Key genes in the Hippo-YAP pathway: Implications for cervical cancer

One of the leading causes of cancer-related deaths globally is cervical cancer, which has many molecular mechanisms associated with its pathophysiology, including the dysfunction of the Hippo-YAP signalling system. The route can affect important biological processes such as cell growth, division, and survival. Risk factors for cervical cancer include long-term use of oral contraceptives, early sexual activity, multiple sexual partners, human papillomavirus infection, and cervical intraepithelial neoplasia. The disease mechanisms are regulated by many genes such as EGFR, MYC, CCND1, and ERBB2. The Hippo signalling pathway phosphorylates YAP/TAZ, thereby inhibiting carcinogenic potential. Dysregulation of the pathway has been linked with poor prognosis, lymph node metastasis, and cervical carcinoma in the early stage through YAP/TAZ activation.

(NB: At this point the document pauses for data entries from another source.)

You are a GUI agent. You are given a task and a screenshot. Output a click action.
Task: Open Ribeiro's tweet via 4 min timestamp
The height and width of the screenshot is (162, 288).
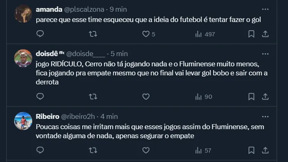[x=109, y=116]
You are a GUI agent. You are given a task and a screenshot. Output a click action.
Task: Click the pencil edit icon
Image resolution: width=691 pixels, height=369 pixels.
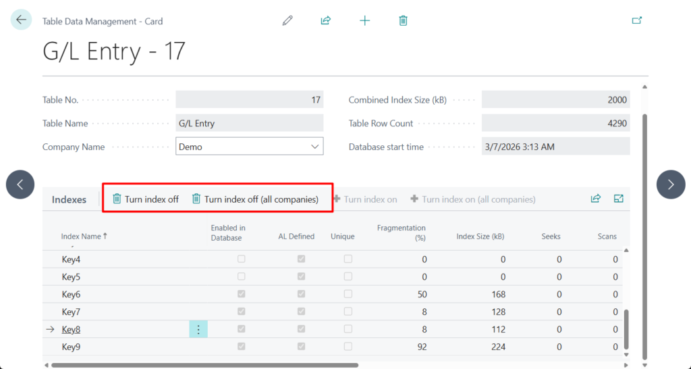click(x=287, y=21)
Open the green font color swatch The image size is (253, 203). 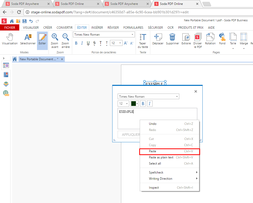pyautogui.click(x=134, y=104)
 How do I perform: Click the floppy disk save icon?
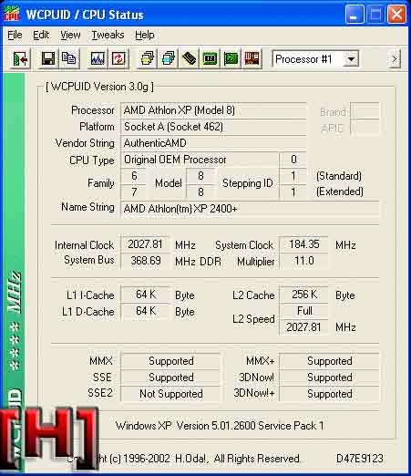(x=48, y=58)
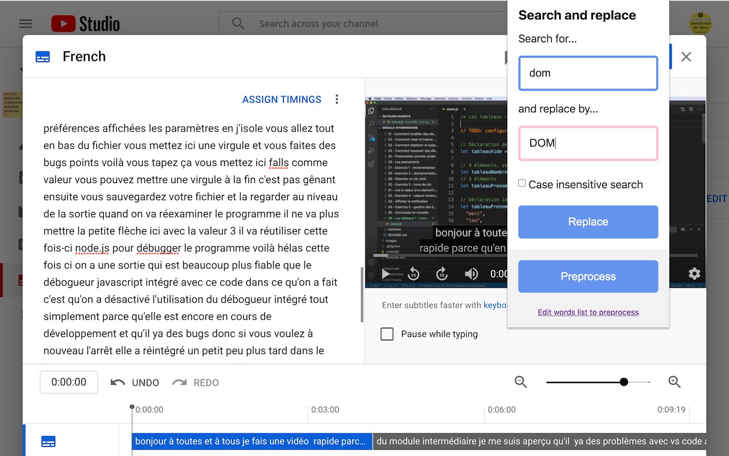The width and height of the screenshot is (729, 456).
Task: Click the subtitle track icon in the timeline
Action: [x=48, y=441]
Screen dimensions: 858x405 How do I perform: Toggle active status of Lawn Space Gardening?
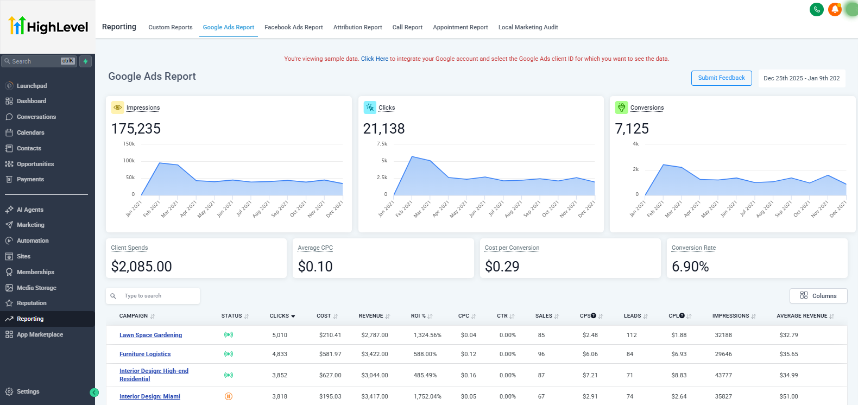pyautogui.click(x=229, y=335)
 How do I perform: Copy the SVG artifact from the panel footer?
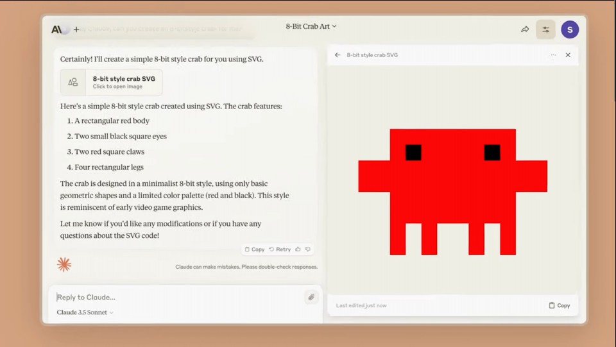[x=559, y=305]
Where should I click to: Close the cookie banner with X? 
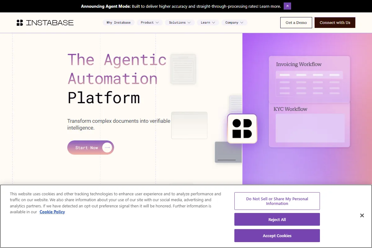(x=362, y=215)
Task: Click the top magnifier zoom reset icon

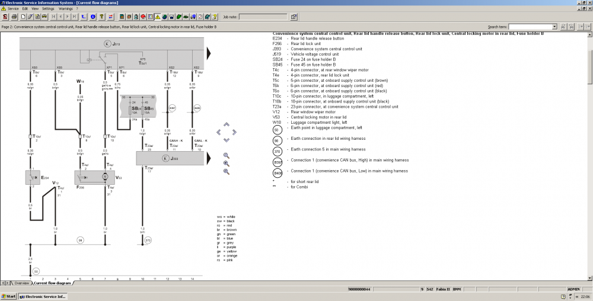Action: click(x=226, y=155)
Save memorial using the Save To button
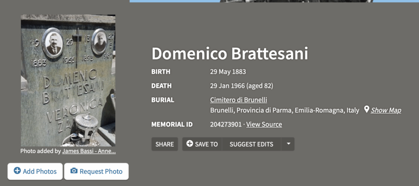This screenshot has width=419, height=186. click(202, 144)
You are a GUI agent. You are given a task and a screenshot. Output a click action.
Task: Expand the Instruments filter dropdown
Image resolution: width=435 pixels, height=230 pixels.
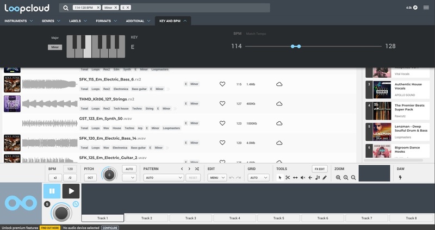pos(18,21)
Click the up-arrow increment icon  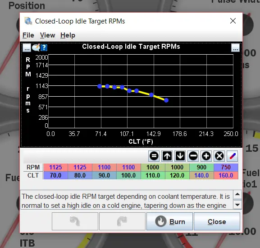[167, 156]
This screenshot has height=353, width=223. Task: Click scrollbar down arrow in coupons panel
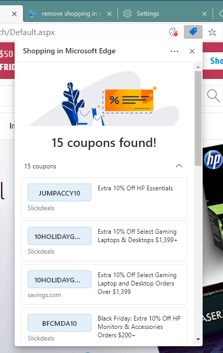click(x=198, y=339)

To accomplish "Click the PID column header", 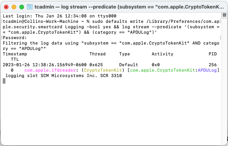I will [x=213, y=54].
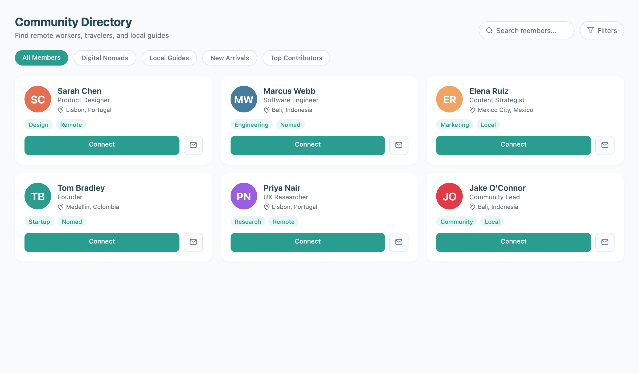Send mail to Tom Bradley using envelope icon
This screenshot has height=373, width=639.
(x=193, y=242)
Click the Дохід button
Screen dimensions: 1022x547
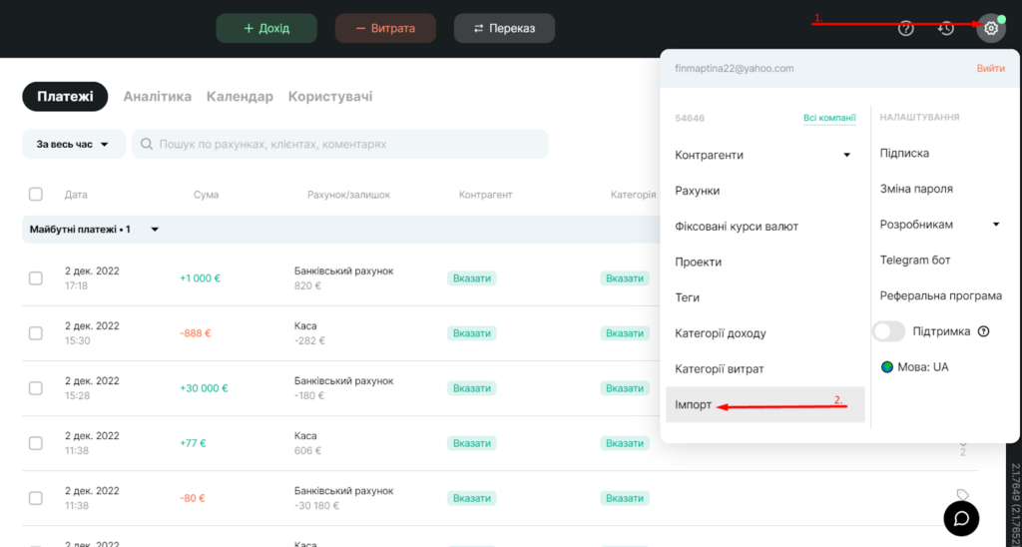[266, 29]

Progress in sequencing technologies, such as transcriptomics, single-cell genomic profiling, and multi-omics integration, has also shed light on this pathway for setting the foundation for better treatment. Vaccination against HPVs with high rates and intensive screening programs are critical for reducing cervical cancer incidence and death reduction. This review analyzed cervical cancer pathogenic genes and gene expression profiles by the Hippo-YAP pathway, with a comprehensive discussion of pathophysiology, progression, and drug resistance.